Bir zamanlar TPAO gibi Petrol Ofisi’nin Bölge Müdürlüğü Batman’dı.

22 İl’in akaryakıt bayilerinin kalbi Batman’da atardı.

Doğu ve Güneydoğu’daki tüm akaryakıt bayileri, ihtiyaçlarını petrolün başkentinde karşılardı.

Dolum caddesi diye bilinen Rafineri kapısının hemen karşısında Petrol Ofisi Bölge Müdürlüğü, komşusu İpragaz Dolum tesisleri ve az ötesinde de BOTAŞ Müdürlüğü vardı.

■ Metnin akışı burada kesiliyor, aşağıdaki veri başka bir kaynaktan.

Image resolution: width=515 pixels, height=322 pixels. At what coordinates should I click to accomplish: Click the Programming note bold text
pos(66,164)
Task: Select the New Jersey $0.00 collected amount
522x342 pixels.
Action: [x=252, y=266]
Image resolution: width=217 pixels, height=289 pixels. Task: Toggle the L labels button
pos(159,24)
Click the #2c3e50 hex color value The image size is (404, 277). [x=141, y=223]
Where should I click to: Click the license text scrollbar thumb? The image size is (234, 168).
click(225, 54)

Batman, 40 yıl önce tam bir petrol şehriydi.

Doğalgazın olmadığı dönemlerde, tüpgaz dolum işlemlerinin yapıldığı İpragaz tesislerinin önünü ana-baba günü olurdu. 

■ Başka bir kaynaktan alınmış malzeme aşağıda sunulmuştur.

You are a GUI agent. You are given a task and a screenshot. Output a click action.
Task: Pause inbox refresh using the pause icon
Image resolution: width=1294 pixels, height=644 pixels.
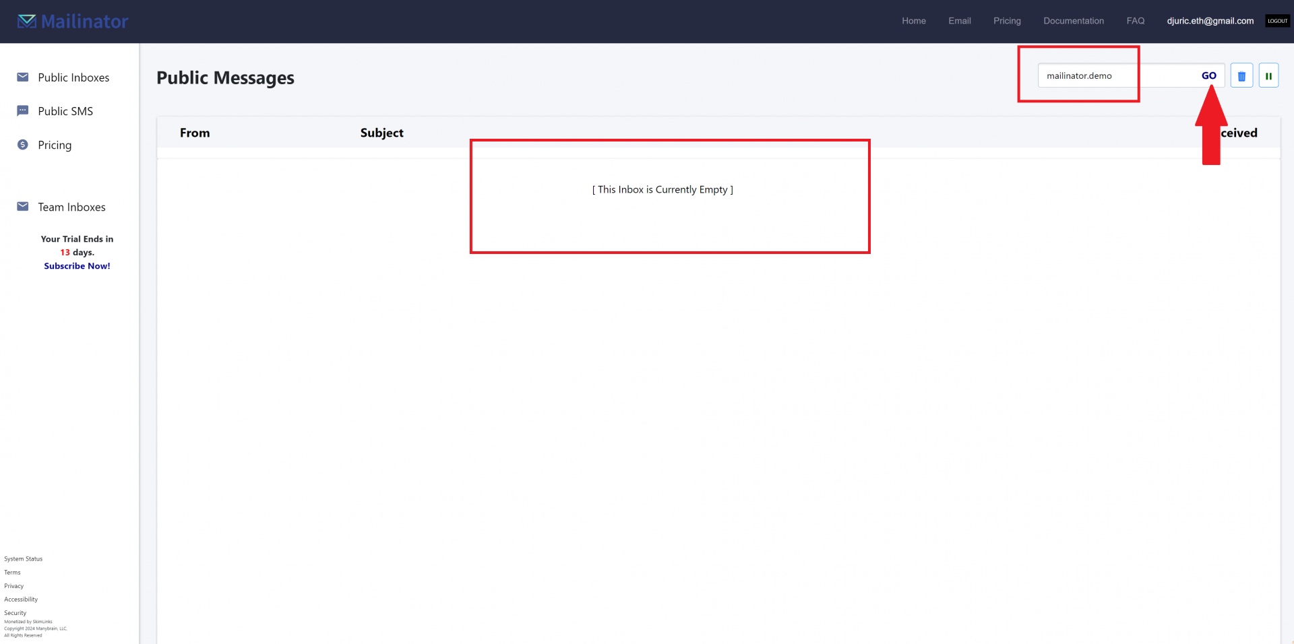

O petrol kuruluşlarının olduğu güzergah bir dönemler tabiri caizse herkesin iş kapısıydı.

Küçük Sanayi Sitesi esnafından tankercilere, seyyar akaryakıt satıcılarından oto lastikçilerine varana  dek şehirde oturanların çoğunun emek kapısı ‘kara altın’dı.

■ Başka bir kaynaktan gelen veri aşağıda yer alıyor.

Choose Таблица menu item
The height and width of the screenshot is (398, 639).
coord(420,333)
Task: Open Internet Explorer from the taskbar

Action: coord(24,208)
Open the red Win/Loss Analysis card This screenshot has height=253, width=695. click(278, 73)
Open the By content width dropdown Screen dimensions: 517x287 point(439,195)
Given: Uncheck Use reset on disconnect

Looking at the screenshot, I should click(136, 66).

Söz ettiğimiz altın yıllar 1980 ile 1990’lı yıllardı.

O dönemler Batman yıldızı parlayan kentti.

Irak’tan gıda karşılığında getirilen ithal ham petrol binlerce tankercinin ekmek kapısıydı.

2007 Yılında Batman Rafinerisi’nin patronu Koç Holding oldu.

İpragaz dolum tesisleri kapatıldı.

Botaş Müdürlüğü tesisleri, tank şefliğine dönüştürüldü.

2000’li Yılların başında artık petrol şehri, o eski ivmesinden uzaklaştı.

Ve büyüyen petrol şehri o altın yıllarını aramaya başladı…

BATMAN FIRSAT TEPTİ
35-40 Yıl önce Batman’ın elindeki imkanlar bölgenin hiç bir şehrinde yoktu.

Çünkü akaryakıtın her çeşidi ülkenin ilk rafinerisinden karşılanıyordu.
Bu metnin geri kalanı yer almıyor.